Una decisione “terribile, totalmente sbagliata, che non ha alcun fondamento nella Costituzione americana ma è un mero esercizio di potere politico”.

A due settimane dalla scioccante sentenza della Corte Suprema, il presidente americano Joe Biden risponde con parole durissime e un ordine esecutivo che mira a tutelare il più possibile il diritto all’aborto delle donne americane.

Ma per l’ala più a sinistra, al di là della retorica più forte rispetto agli inizi, si tratta di misure inadeguate a contenere lo tsunami scatenato dal massimo tribunale Usa.

“Non possiamo permettere che una Corte Suprema fuori controllo ci privi dei nostri diritti”, ha attaccato Biden dalla Sala Roosevelt della Casa Bianca esortando gli americani ad andare ai seggi alle elezioni di Midterm in novembre: “E’ l’unico modo per fare la differenza: votate, votate, votate”. Il presidente ha inoltre esortato il Congresso ad approvare una legge nazionale sull’aborto, una delle questione su cui più preme parte del Partito democratico. “La firmerei all’istante”, ha assicurato, definendola “la via più rapida” per ripristinare un diritto negato. “Questa Corte ha fatto capire chiaramente che non proteggerà le donne, ma io lo farò”, ha dichiarato il presidente. Nell’ordine esecutivo Biden dà mandato al Dipartimento della Salute di proteggere ed espandere l’accesso all’aborto farmacologico, in linea con le indicazioni della Food and Drug Administration. Una promessa, quella sulle pillole abortive, che aveva fatto subito dopo l’abolizione della storica sentenza ‘Roe v. Wade’. Il presidente chiede anche al suo ministro della Salute, Xavier Becerra, di ampliare il più possibile l’accesso ai servizi medici di emergenza, contraccezione, fecondazione assistita e altri servizi riproduttivi.

“I repubblicani estremisti non solo hanno combattuto per togliere i nostri diritti, ma sono determinati ad andare il più lontano possibile”, scrive inoltre su Twitter Biden.

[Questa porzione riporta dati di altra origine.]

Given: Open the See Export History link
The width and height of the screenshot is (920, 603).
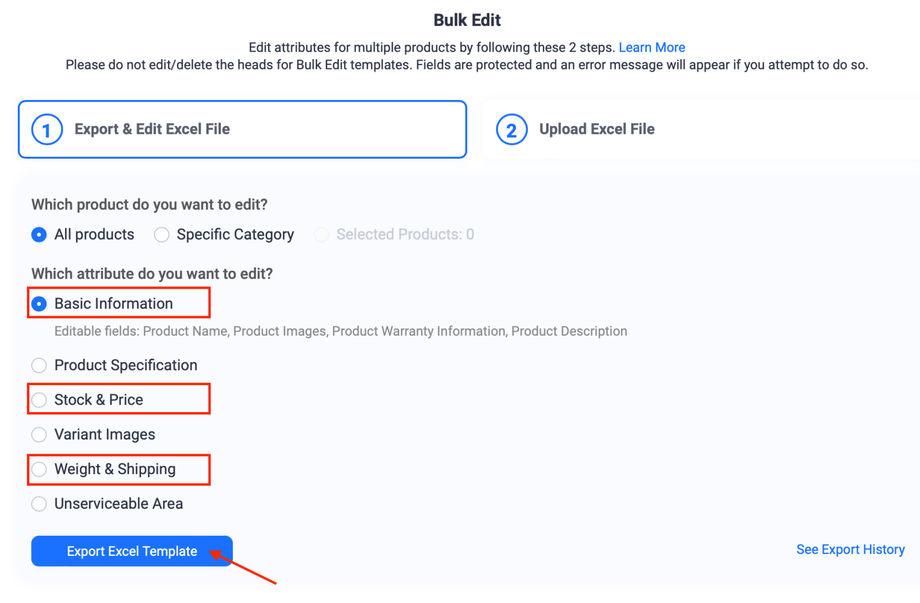Looking at the screenshot, I should click(x=850, y=550).
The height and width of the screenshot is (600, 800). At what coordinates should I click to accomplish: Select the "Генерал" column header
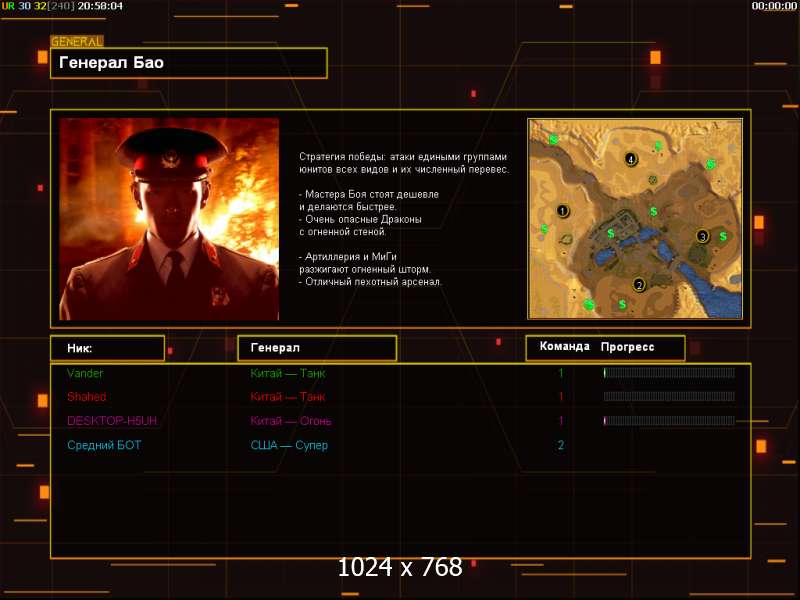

E questo è un punto al quale Biden tiene molto, di fare rapporto alla Casa Bianca una volta al mese sull’andamento di queste operazioni. Il procuratore generale e i consulenti legali dell’amministrazione sono stati poi incaricati di creare un pool di avvocati che forniscano assistenza gratuita in eventuali future controversie. Ad esempio, nei casi in cui una donna debba viaggiare da uno Stato all’altro per abortire rischiando pene o sanzioni. Biden ha infine chiesto al presidente della Federal Trade Commission di adottare misure per proteggere la privacy delle pazienti che cercano informazioni online e di non divulgare i loro dati registrati su app o siti. Se queste iniziative avranno un impatto è troppo presto per dirlo, ma i liberal del partito democratico le hanno già bocciate. Da giorni esponenti di spicco dell’ala più a sinistra, come Alexandria Ocasio-Cortez ed Elizabeth Warren, premono su Biden affinché prenda decisioni più radicali come allargare la Corte Suprema o aprire cliniche per l’aborto su terreni federali. Adesso fanno notare che l’ordine esecutivo del presidente è poco incisivo e non prevede, tra l’altro, la possibilità di acquistare le pillole abortive laddove l’interruzione di gravidanza è vietata. Intanto sono già nove gli Stati dove non si può più abortire ma, secondo il Center for reproductive rights – l’associazione che ha difeso l’unica clinica abortista in Mississippi nel caso ‘Dobbs v. Jackson Women’s Health Organization’ -, il numero è destinato ad aumentare drammaticamente nelle prossime settimane.